**Selected excerpt**
Thirteen New England patients possibly exposed to fatal brain disease

Thirteen New England patients possibly exposed to fatal brain disease

BOSTON - Thirteen people who recently underwent neurosurgery in Massachusetts and New Hampshire may have been exposed to a rare and fatal brain condition similar to"mad cow" disease because of potentially infected surgical instruments.

The Massachusetts Department of Public Health said on Thursday that five patients treated at Cape Cod Hospital between June and August are at low risk of infection for the disease, called Creutzfeldt-Jakob disease (CJD). On Wednesday, New Hampshire announced eight patients treated at a hospital in New Hampshire may also have been exposed.

Surgical instruments used on the patients may have become infected with the microscopic protein that causes CJD after they were initially used on someone now suspected of having carried the disease.

Normal sterilization procedures at hospitals reduce, but do not eradicate, the protein that causes CJD.

"The risk of CJD exposure from the instrument was first identified by the New Hampshire Department of Health and Human Services after the device was used on a patient in New Hampshire, who was subsequently suspected to have CJD," the Massachusetts health body said in a press release.

"The CJD risk to the Massachusetts patients is extremely low, as those patients underwent spinal surgery and not brain surgery," it said.

However, there is no way to test for CJD. The disease can only be confirmed by an autopsy.

A spokeswoman for Medtronic Inc, Cindy Resman, said a surgical kit of instruments it provided was used in the original New Hampshire case and all of the five Massachusetts cases. She said the instruments were also used on two patients in a third state, but declined to name that state.

"The instruments included a metal reference frame and brace used in surgical navigation during the procedure," she said.

A spokeswoman for the Massachusetts health body, Anne Roach, said the instruments used on all the patients were routinely cleaned before and after uses, but that "the prion that causes sporadic CJD is not completely eradicated by the standard sterilization process mandated at hospitals."

New Hampshire had warned on Wednesday that eight patients who recently underwent neurosurgery at the Manchester hospital may have been exposed as a result of potentially infected instruments. It said an autopsy was being performed on the original patient to test for the presence of sporadic CJD. Those results have not yet been released.

Officials in both states said there is no risk to the general public and that all 15 patients who may have been exposed have been notified.

Sporadic CJD is similar to "mad cow" disease but not linked to beef consumption. It crops up spontaneously without a known cause. There is no known treatment or cure for the condition, which has symptoms including failing memory, personality changes, blindness and sudden jerky movements.

**To do**
• a. Do these statements agree with the article on possible CJD exposure? (i) The five Massachusetts patients had brain surgery. (ii) CJD can be confirmed only by an autopsy. (iii) Sporadic CJD is linked to eating beef. Answer yes or no for each and quote the deciding words of the article.
• b. Please give the article on possible CJD exposure again from "BOSTON - Thirteen" up to and including "that causes CJD.", substituting "disinfection" for "sterilization".

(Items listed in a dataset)

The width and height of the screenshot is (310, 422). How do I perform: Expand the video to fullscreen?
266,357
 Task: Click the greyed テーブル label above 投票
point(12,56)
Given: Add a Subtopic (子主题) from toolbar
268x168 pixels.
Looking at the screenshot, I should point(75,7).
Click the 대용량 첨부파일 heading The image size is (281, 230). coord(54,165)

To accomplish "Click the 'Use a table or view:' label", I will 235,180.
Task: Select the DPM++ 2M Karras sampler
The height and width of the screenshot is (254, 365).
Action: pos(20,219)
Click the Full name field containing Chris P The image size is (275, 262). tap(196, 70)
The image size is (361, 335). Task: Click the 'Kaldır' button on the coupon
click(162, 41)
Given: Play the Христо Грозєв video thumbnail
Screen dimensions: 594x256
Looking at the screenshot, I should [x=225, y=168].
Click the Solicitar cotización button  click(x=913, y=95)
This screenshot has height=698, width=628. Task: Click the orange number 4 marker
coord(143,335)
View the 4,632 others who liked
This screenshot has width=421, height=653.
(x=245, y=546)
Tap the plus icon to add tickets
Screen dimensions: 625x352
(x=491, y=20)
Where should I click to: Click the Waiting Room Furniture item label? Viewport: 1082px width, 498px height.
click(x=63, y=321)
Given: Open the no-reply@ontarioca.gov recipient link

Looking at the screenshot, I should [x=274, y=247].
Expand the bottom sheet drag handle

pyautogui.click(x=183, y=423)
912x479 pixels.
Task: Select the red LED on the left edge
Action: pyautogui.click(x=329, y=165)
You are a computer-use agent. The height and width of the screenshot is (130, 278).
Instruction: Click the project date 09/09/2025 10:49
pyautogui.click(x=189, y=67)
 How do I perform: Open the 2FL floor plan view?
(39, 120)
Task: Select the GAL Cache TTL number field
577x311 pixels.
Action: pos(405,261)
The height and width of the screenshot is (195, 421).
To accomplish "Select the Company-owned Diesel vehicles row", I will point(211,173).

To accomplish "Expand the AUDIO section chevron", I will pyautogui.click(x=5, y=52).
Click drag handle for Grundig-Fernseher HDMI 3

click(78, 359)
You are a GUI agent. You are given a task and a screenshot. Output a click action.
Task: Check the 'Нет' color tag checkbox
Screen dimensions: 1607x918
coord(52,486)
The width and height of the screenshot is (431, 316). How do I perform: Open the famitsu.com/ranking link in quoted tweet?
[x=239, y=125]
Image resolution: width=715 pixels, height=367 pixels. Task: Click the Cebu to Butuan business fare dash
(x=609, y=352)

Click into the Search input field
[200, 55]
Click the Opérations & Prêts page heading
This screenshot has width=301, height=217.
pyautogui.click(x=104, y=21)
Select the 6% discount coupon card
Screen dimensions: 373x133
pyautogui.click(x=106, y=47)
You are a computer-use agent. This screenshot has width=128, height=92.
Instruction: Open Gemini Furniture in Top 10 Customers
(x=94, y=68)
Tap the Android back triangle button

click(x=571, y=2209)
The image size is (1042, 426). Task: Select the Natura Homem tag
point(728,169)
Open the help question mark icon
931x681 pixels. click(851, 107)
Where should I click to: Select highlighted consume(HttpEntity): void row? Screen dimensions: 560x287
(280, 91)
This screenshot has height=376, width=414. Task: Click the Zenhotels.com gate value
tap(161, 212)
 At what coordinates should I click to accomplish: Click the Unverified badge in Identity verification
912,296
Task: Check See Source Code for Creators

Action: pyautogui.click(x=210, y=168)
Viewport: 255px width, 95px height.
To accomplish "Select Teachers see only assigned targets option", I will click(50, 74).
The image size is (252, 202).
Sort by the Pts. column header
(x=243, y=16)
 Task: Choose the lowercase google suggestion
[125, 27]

**Responses to the exercise**
• a.
(i) No: "those patients underwent spinal surgery and not brain surgery"
(ii) Yes: "The disease can only be confirmed by an autopsy."
(iii) No: "Sporadic CJD is similar to "mad cow" disease but not linked to beef consumption."

• b.
BOSTON - Thirteen people who recently underwent neurosurgery in Massachusetts and New Hampshire may have been exposed to a rare and fatal brain condition similar to"mad cow" disease because of potentially infected surgical instruments.

The Massachusetts Department of Public Health said on Thursday that five patients treated at Cape Cod Hospital between June and August are at low risk of infection for the disease, called Creutzfeldt-Jakob disease (CJD). On Wednesday, New Hampshire announced eight patients treated at a hospital in New Hampshire may also have been exposed.

Surgical instruments used on the patients may have become infected with the microscopic protein that causes CJD after they were initially used on someone now suspected of having carried the disease.

Normal disinfection procedures at hospitals reduce, but do not eradicate, the protein that causes CJD.